## WHAT THE TASK REQUIRES
Return exactly, with nothing added, the lines from the one that contains "Viewport: 1010px width, 907px height." through the end of the listing below, pictures excluded.

## EXERCISE MATERIALS
——————

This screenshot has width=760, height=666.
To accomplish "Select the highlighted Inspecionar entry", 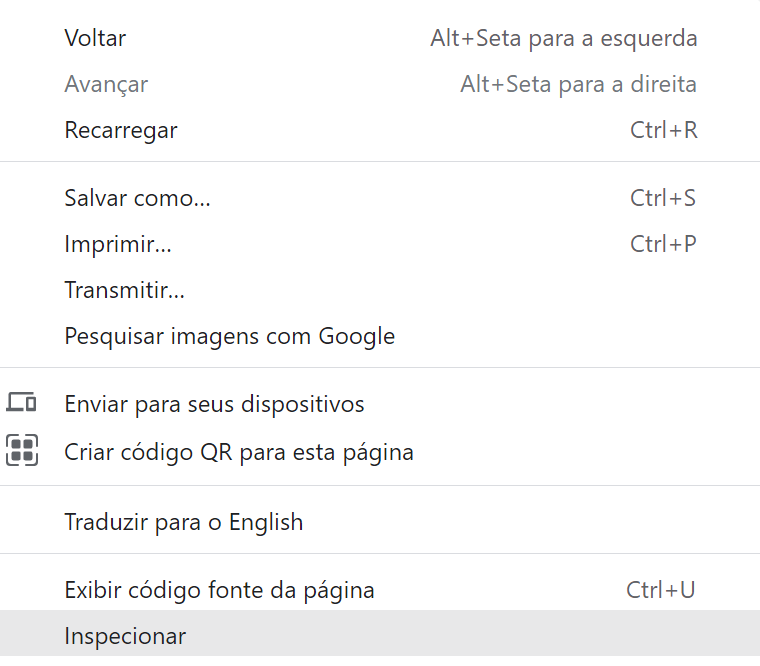I will (380, 633).
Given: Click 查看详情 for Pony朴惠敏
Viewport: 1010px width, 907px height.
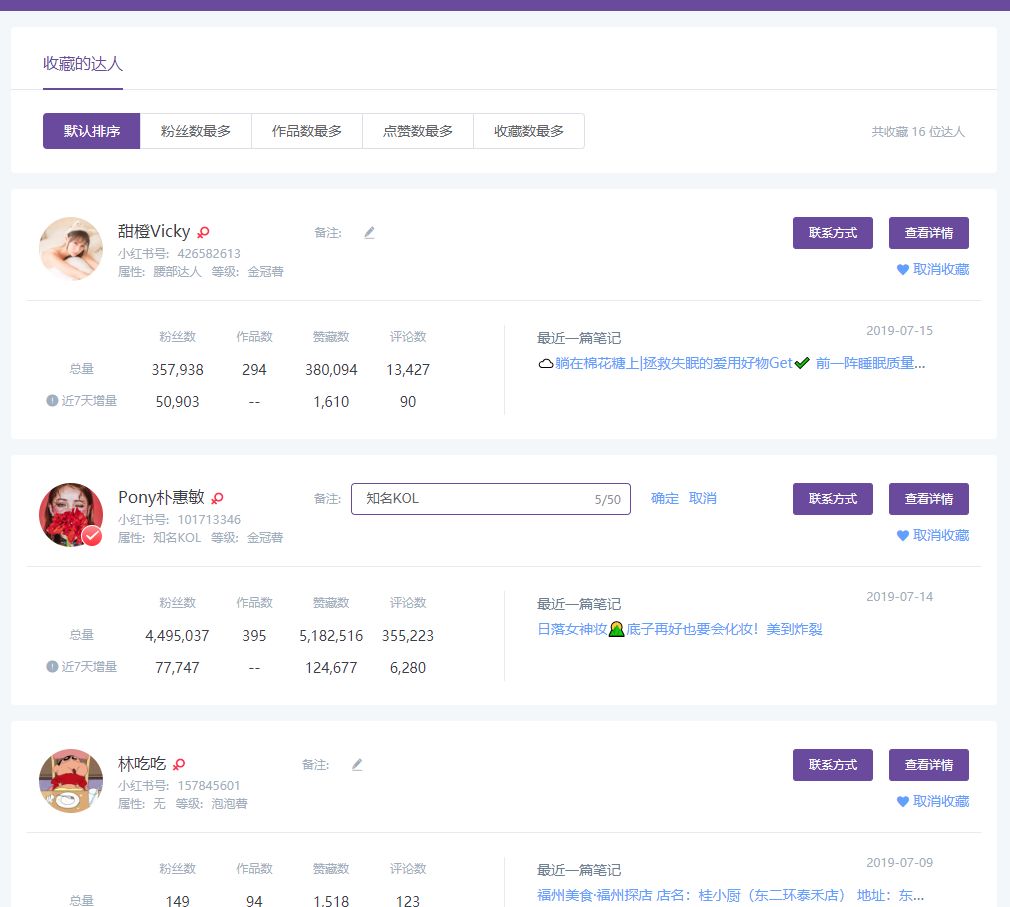Looking at the screenshot, I should click(929, 499).

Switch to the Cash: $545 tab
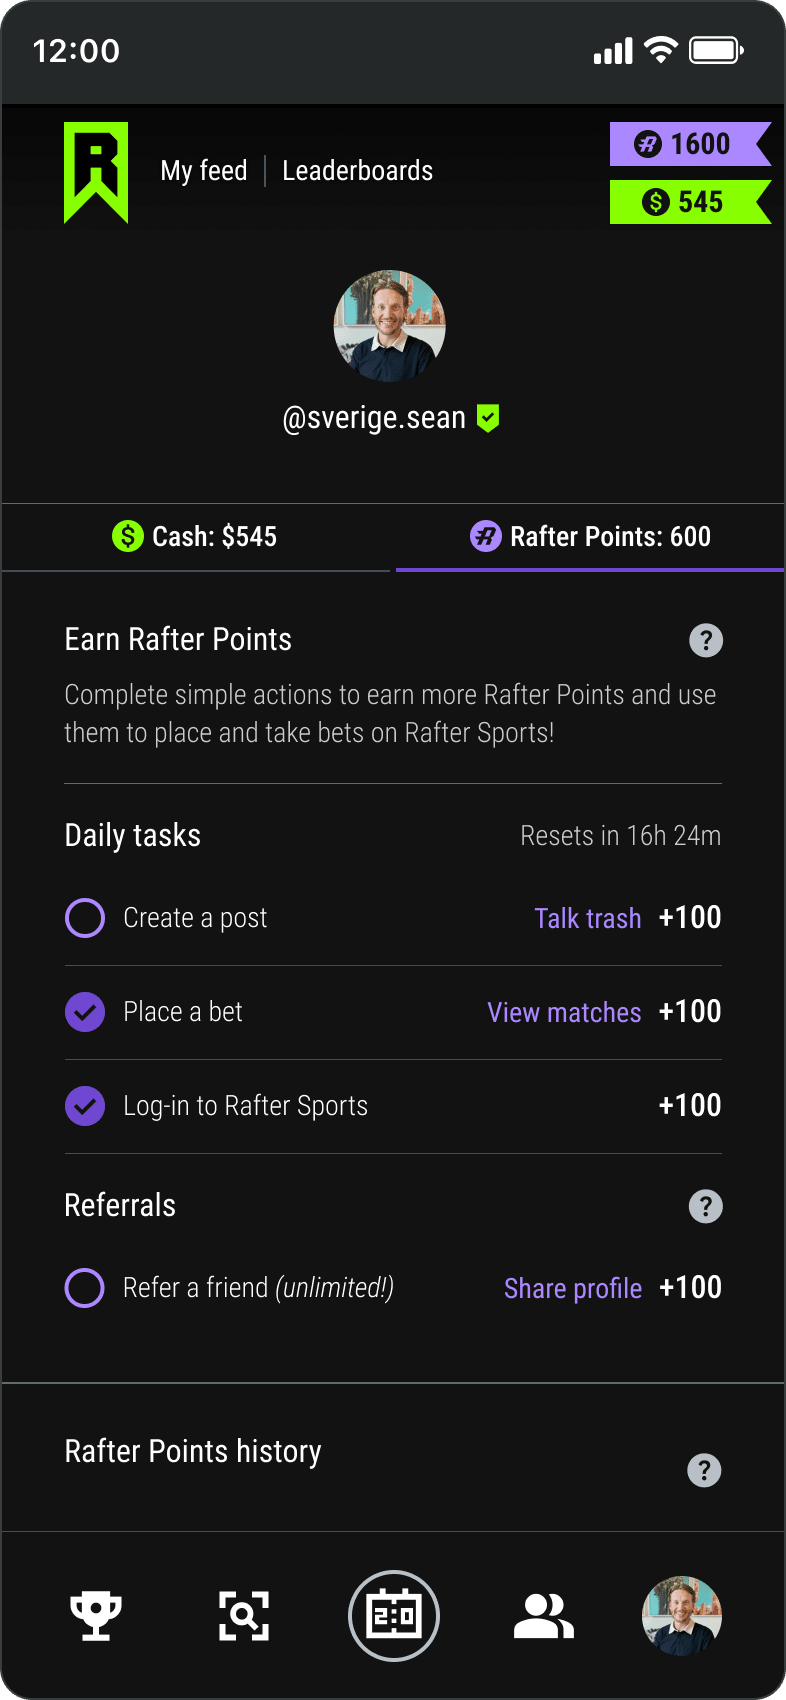(x=196, y=537)
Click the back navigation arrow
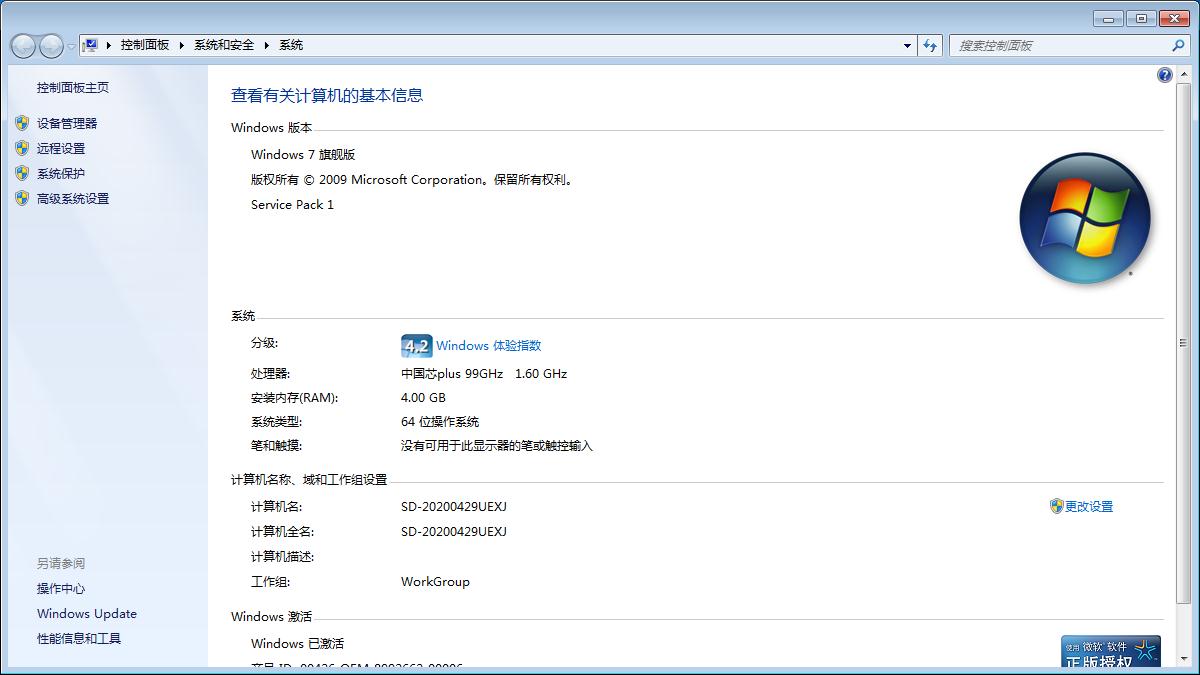This screenshot has width=1200, height=675. point(22,45)
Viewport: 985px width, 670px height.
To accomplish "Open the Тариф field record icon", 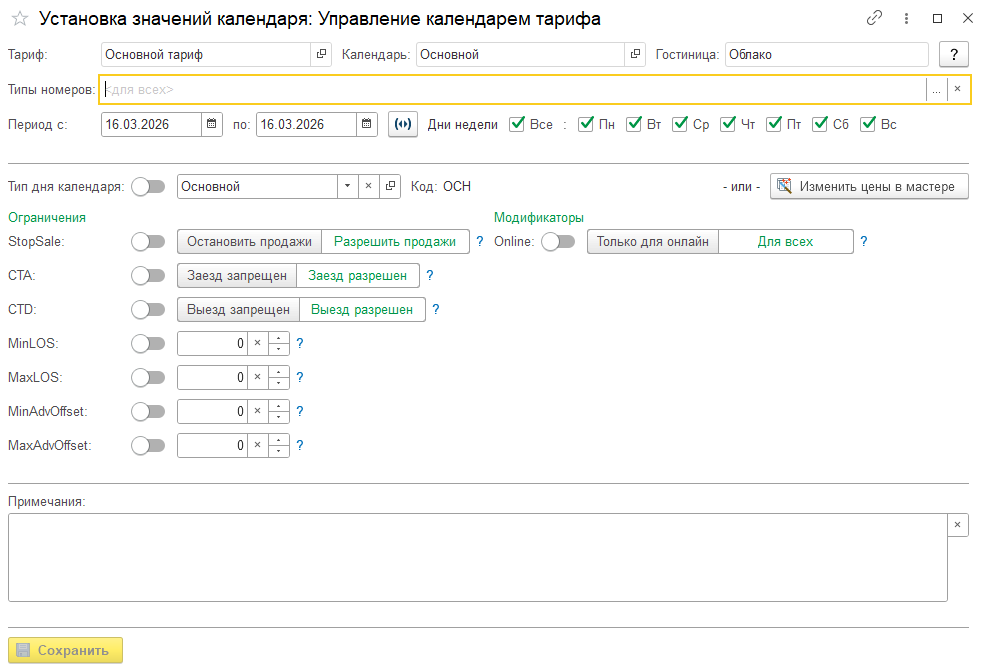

——————

## SOLUTION FOR THIS EXERCISE
Viewport: 1010px width, 907px height.
Looking at the screenshot, I should click(929, 499).

Switch to the Cash: $545 tab
(x=196, y=537)
Click the back navigation arrow
This screenshot has width=1200, height=675. point(22,45)
Viewport: 985px width, 670px height.
To accomplish "Open the Тариф field record icon", 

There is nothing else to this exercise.